In this chapter, we raised our SLR modeling to a new level, considering inference techniques for relationships between two quantitative variables. The next chapter will build on these same techniques but add in additional explanatory variables for what is called multiple linear regression (MLR) modeling. For example, in the Beers vs BAC study, it would have been useful to control for the weight of the subjects since people of different sizes metabolize alcohol at different rates and body size might explain some of the variability in BAC. We still would want to study the effects of beer consumption but also would be able to control for the differences in subject’s weights. Or if they had studied both male and female students, we might need to change the slope or intercept based on gender, allowing the relationship between Beers and BAC to change between these groups. That will also be handled using MLR techniques but result in two simple linear regression equations – one for each group.
In this chapter you learned how to interpret SLR models. The next chapter will feel like it is completely new initially but it actually contains very little new material, just more complicated models that use the same concepts. There will be a couple of new issues to consider for MLR and we’ll need to learn how to work with categorical variables in a regression setting – but we actually fit linear models with categorical variables in Chapters 2, 3, and 4 so that isn’t actually completely new either.

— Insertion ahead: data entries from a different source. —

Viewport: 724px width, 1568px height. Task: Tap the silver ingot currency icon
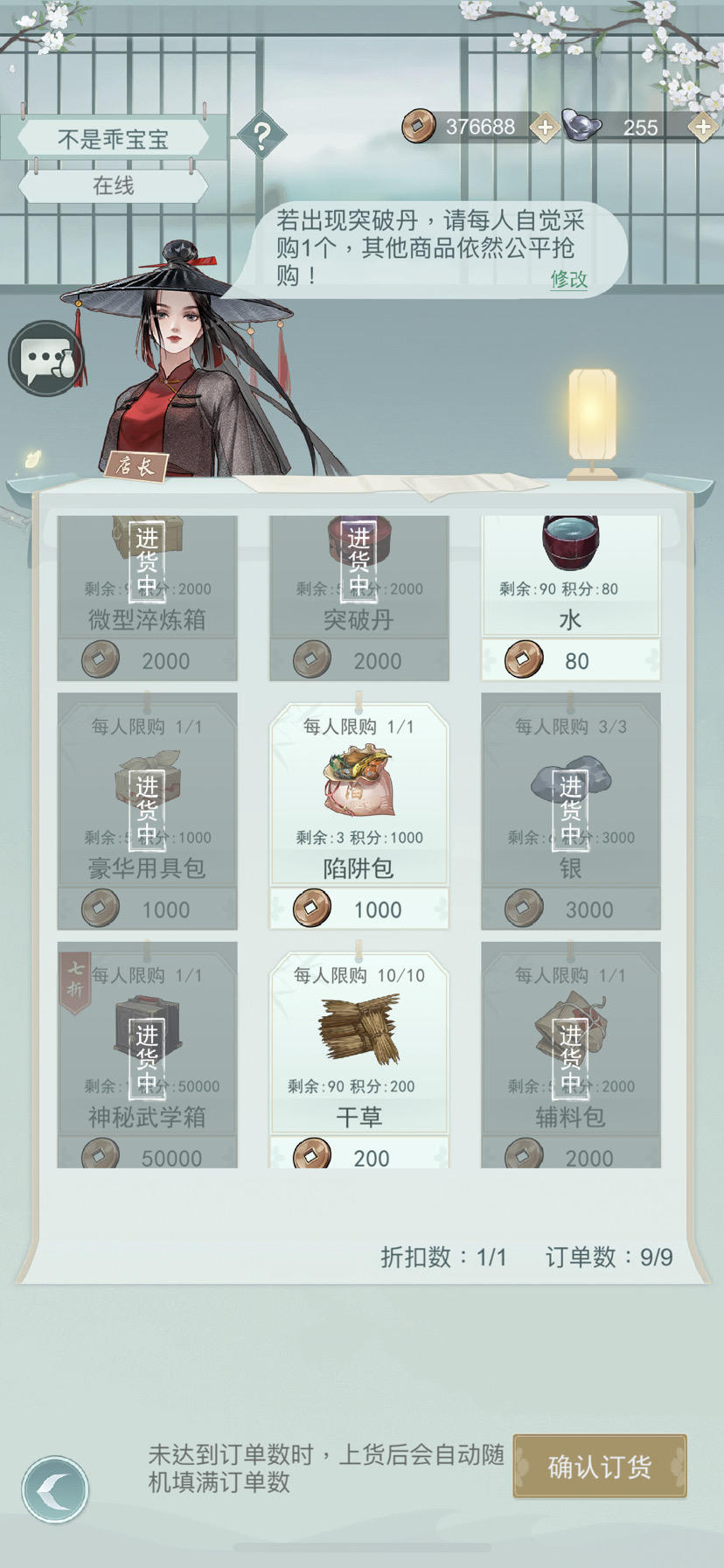tap(581, 126)
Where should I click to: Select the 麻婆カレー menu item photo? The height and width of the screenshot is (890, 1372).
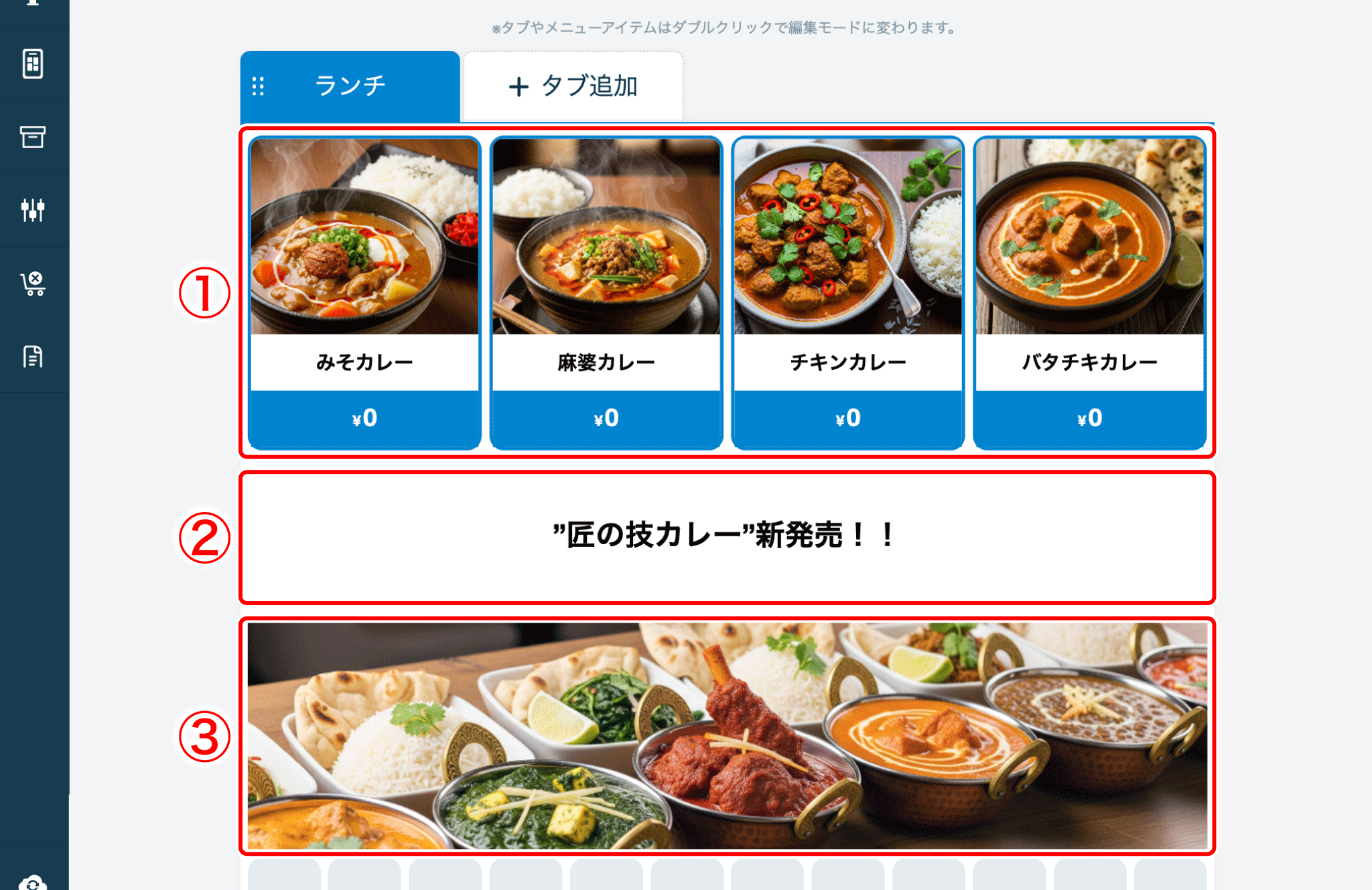(606, 236)
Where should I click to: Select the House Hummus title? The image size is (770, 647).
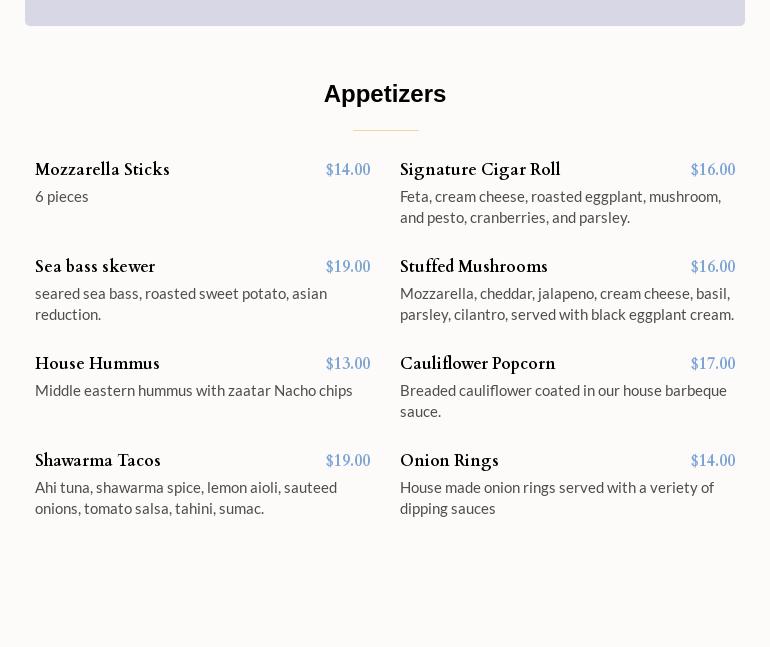coord(97,364)
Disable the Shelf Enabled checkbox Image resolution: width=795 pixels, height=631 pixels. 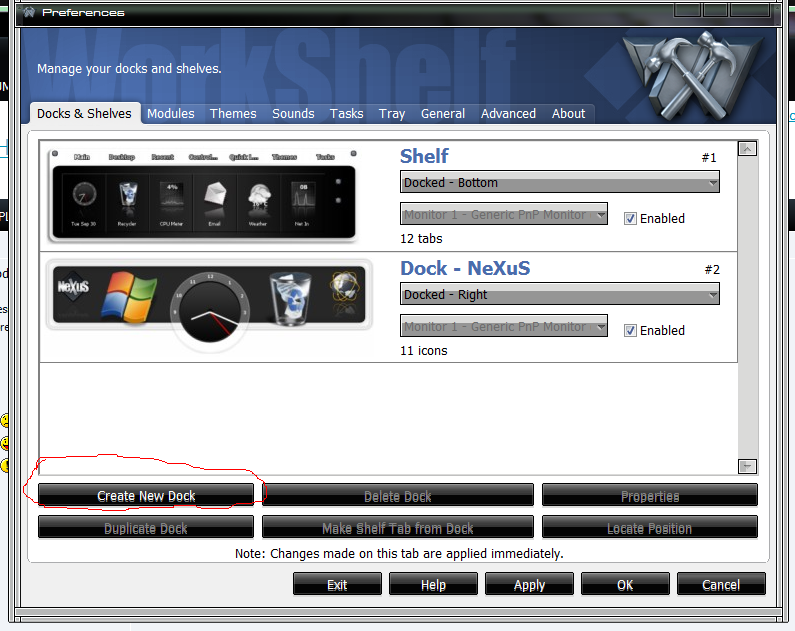pyautogui.click(x=630, y=218)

SLR is a simple (thus its name) tool for analyzing the relationship between two quantitative variables. It contains assumptions about the estimated regression line being reasonable and about the distribution of the responses around that line to do inferences for the population regression line. Our diagnostic plots help us to carefully assess those assumptions. If we cannot trust the assumptions, then the estimated line and any inferences for the population are un-trustworthy. Transformations can fix things so that we can use SLR to fit regression models. Transformations can complicate the interpretations on the original, untransformed scale but have minimal impact on the interpretations on the transformed scale. It is important to be careful with the units of the variables, especially when dealing with transformations, as this can lead to big changes in the results depending on which scale (original or transformed) the results are being interpreted on.